ABOUT THIS EXERCISE: Report each line of the data that contains the string "computer".

*** EXERCISE INPUTS ***

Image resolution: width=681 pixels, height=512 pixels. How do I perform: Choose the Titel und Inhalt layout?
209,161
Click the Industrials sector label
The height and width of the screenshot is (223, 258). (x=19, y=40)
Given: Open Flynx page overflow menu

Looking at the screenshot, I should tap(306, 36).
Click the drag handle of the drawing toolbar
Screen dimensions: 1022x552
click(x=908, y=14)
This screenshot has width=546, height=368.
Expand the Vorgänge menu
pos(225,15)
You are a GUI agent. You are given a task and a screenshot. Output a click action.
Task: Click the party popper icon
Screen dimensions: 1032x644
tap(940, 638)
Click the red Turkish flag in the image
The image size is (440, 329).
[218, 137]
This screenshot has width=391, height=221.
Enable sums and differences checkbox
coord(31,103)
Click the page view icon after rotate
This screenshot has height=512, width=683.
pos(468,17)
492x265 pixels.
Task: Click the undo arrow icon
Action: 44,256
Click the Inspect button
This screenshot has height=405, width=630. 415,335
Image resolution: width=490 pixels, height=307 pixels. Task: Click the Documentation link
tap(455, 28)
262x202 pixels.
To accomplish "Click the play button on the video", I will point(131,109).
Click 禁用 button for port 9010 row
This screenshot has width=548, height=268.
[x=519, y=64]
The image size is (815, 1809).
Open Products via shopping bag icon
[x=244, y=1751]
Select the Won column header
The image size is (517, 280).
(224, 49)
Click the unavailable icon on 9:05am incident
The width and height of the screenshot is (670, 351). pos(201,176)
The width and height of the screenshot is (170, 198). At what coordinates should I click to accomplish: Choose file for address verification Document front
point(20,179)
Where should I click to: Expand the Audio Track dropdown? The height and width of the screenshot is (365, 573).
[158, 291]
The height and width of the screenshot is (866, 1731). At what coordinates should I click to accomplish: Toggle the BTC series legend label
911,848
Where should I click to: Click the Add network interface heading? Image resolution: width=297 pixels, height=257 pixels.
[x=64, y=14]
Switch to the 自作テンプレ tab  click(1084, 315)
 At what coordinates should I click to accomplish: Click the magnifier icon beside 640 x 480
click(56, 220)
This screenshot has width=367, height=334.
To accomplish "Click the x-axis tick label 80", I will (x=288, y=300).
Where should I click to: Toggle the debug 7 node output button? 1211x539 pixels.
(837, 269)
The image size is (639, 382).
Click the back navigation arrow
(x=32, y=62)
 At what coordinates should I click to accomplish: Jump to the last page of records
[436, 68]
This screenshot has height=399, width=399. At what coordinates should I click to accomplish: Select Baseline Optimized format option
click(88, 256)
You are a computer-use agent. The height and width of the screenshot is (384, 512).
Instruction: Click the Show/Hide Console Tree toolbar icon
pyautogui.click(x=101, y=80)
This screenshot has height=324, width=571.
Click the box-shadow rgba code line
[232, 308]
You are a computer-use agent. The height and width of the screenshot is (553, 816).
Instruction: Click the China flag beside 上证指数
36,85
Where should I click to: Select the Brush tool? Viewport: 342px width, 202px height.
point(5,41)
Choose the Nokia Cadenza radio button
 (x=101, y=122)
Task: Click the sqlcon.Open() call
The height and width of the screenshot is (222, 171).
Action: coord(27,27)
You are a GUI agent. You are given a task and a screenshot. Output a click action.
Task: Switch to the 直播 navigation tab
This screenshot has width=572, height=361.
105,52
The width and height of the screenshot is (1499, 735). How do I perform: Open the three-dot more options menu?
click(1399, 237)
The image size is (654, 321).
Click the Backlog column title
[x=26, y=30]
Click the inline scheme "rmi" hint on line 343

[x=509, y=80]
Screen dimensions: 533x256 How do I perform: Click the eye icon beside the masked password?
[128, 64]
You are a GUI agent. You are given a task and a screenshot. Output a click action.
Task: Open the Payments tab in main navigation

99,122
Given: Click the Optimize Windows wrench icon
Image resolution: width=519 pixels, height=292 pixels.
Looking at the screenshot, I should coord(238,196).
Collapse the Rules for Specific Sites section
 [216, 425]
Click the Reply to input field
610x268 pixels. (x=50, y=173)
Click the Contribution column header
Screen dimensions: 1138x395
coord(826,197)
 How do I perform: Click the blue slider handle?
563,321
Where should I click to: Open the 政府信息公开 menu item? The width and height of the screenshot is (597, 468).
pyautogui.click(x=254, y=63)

*** End of EXERCISE INPUTS ***

OUTPUT OF THE EXERCISE:
You are a computer-use agent. The height and width of the screenshot is (384, 512).
You are a computer-use agent. The height and width of the screenshot is (553, 816).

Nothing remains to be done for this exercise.